*Goal of the exercise*:
Starting at the line that contains "Task: Click Regenerate" and ending at the line that contains "Task: Bookmark this", the lines below are to be given again exactly, with nothing added.

*Material for this task*:
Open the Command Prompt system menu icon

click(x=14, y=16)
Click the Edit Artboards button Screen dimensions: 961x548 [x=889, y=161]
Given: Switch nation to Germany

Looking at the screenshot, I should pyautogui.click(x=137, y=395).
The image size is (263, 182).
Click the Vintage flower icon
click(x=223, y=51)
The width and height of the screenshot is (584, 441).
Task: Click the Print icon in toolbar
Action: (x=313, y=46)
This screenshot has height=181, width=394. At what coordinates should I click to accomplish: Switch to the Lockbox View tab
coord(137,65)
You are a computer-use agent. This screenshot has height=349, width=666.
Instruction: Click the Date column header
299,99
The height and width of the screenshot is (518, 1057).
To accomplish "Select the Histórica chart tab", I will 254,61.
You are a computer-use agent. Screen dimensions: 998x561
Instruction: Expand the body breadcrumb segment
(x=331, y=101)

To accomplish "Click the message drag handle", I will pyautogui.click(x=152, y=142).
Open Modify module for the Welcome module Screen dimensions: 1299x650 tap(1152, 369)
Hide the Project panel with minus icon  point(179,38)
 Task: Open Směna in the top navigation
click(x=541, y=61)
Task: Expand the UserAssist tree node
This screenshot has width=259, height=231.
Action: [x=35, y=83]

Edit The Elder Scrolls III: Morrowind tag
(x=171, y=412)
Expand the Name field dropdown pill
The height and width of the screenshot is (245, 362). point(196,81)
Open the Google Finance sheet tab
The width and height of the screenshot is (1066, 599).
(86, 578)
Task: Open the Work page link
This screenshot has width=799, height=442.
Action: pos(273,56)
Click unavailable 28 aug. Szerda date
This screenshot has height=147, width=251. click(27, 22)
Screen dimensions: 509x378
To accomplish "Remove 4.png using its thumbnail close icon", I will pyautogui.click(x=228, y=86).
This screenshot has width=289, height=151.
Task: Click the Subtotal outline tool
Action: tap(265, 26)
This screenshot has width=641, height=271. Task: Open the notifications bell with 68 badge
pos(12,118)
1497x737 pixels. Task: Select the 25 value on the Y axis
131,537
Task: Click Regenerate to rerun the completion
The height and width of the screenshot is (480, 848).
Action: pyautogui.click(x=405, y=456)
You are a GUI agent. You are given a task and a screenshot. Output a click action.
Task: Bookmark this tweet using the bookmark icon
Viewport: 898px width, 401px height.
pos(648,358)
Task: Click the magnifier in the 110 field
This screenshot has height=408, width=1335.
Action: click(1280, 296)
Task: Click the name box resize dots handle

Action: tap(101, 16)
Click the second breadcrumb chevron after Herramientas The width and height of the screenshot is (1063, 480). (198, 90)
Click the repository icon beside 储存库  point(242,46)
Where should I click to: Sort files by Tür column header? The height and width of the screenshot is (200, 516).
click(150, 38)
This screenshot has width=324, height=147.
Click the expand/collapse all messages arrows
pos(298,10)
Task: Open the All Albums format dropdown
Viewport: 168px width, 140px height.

*Exercise answer*:
Task: Click Regenerate to rerun the completion
The height and width of the screenshot is (480, 848).
Action: pyautogui.click(x=405, y=456)
You are a GUI agent. You are given a task and a screenshot. Output a click action.
Task: Bookmark this tweet using the bookmark icon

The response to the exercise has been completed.